Δ40p53 modulates p53-mediated transcription of pluripotency genes. (A) Oligomers of p53 and Δ40p53 in normal and p44Tg ESCs and EBs. Representative Western blot of gluteraldehyde-treated nuclear (N) and cytosolic (C) fractions of ICR and p44Tg ESCs or day 5 EBs (EB5). p53 detection by PAb248. At least four samples from each genotype were tested, with consistent results. Bands corresponding to the major oligomers (based on molecular weight) are labeled according to their composition at the appropriate positions on the blot. MEF data are displayed on the far left to illustrate the distribution of p53 oligomers in cells lacking Δ40p53. (B) p53 isoform expression in normal ESCs following p53 knockdown. p53 detection by PAb248 Western blot in normal ICR ESCs 6 or 48 h after treatment with p53-siRNA (right) or nontarget control siRNA (left). (C–E) p53 transcriptional activity in ESCs and EBs with varying doses of Δ40p53. (C) p21, Nanog, IGF-1R, and Mdm2 gene expression in ICR and p44Tg ESCs (black bars) and EBs (gray bars). (D) p21, Nanog, IGF-1R, and Mdm2 gene expression in wild-type (WT 129/SvJ; black bars) and p53^+/Δp44 (Δp44; striped bars) ESCs. (E) p21 and Nanog mRNA expression in ICR ESCs, 48 h after transfection with nontarget control (CTL; black bars) or p53 (stippled bars) siRNA. (F) ChIP analysis of p53 binding to the p21, Nanog, and IGF-1R promoters in ICR and p44Tg ESCs. Relative promoter occupancy by p53 in nontransgenic ICR (black bars) and p44Tg (hatched bars) ESCs was determined by quantitative PCR, with IgG binding used for a negative control. (*) P < 0.05; (***) P < 0.001 (two-tailed Student's t-test).

Figure 7.

Δ40p53 regulates ESC pluripotency via IGF/PI3K signaling. (A) IGF-1R expression in normal and p44Tg ESCs and EBs. Western blot (top) and protein quantitation (bottom). (Black bars) ESCs; (gray bars) EBs. Four independent samples for each genotype and cell type were analyzed. (B) Effect of blocking IGF/PI3K signaling on EB size. Data represent the mean diameters ± SEM of ICR or p44Tg EBs after 5 d of treatment, and are expressed as percent of vehicle-treated ICR values. (Gray bars) vehicle-treated; (black bars) IR3-treated; (striped bars) IR3 LY294002-treated.
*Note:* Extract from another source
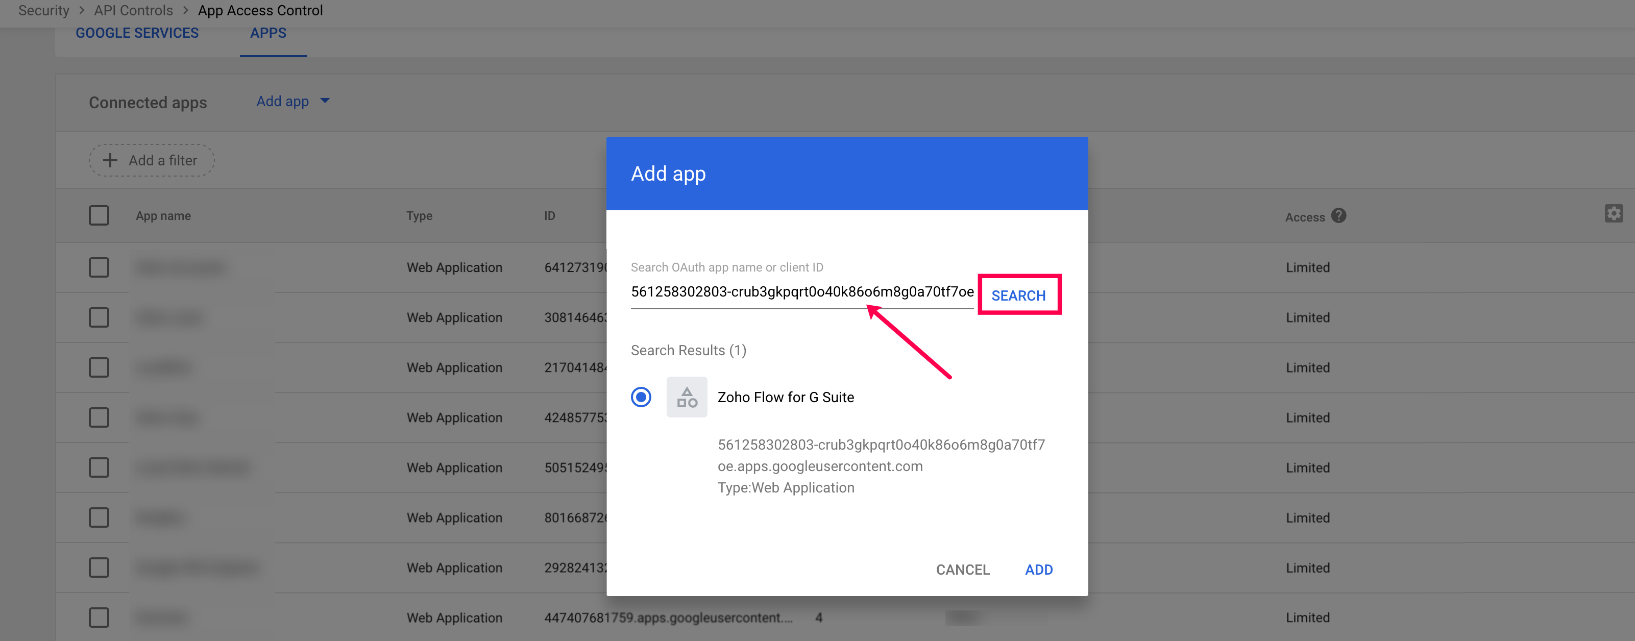Open the Add app dropdown

pyautogui.click(x=293, y=101)
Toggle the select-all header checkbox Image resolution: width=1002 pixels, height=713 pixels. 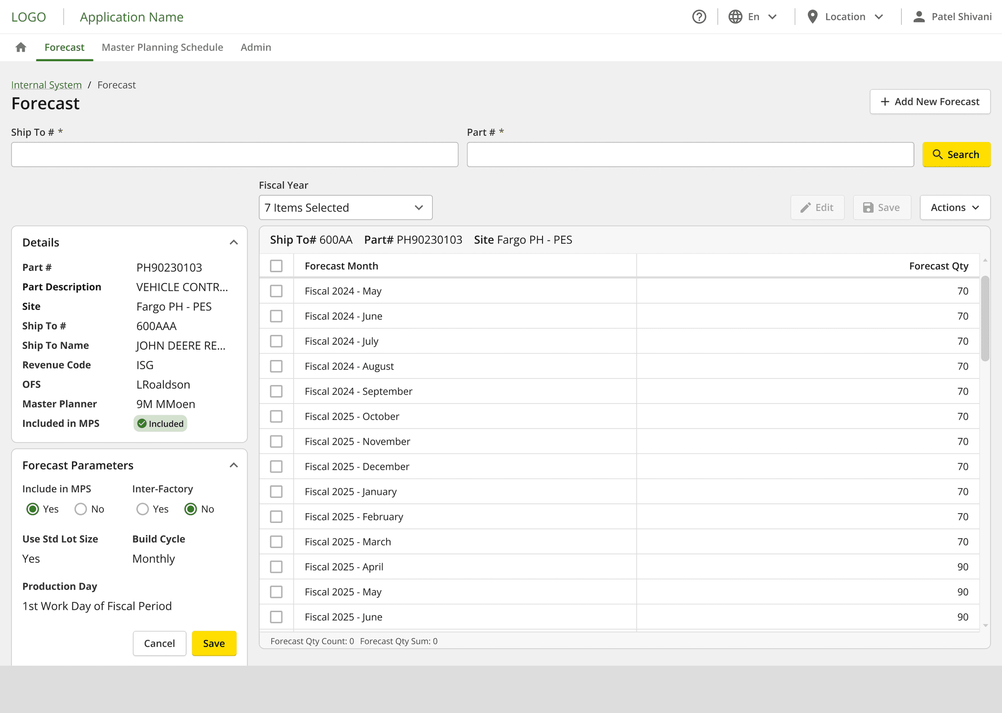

Two to three sets of EB cultures were analyzed per treatment group, with each set consisting of 100–250 EBs. (*) P < 0.05; (****) P < 0.001 (two-tailed Student's t-test). (C–F) Effect of blocking IGF/PI3K signaling on expression of stem cell factors. Western blot analysis and quantitation of Nanog and Oct4 expression in EBs treated with the IGF-1R-blocking antibody IR3 (C,D) or PI3K inhibitor LY294002 (E,F). All values were normalized to actin. (Black bars) ESCs; (gray bars) EBs. See also Supplemental Figure S3.

Figure 8.

A model to explain how Δ40p53 regulates the progression from pluripotency to differentiation in ESCs. In early embryos and ESCs (yellow symbols), Δ40p53 expression is high. Pluripotency is maintained by blocking p53 transsuppression of critical factors, such as Nanog and the IGF-1R. One mechanism by which this could occur could be tetramerization of p53 with Δ40p53 and sequestration in the cytoplasm. As Δ40p53 expression in the embryo declines, p53 transsuppression can occur, causing extinction of Nanog and loss of pluripotency. Reduced signaling through the IGF-1R restricts proliferation to levels typical of somatic cells. In maternal tissues, shown here as a gray box, p53 transactivates LIF, a factor essential for implantation.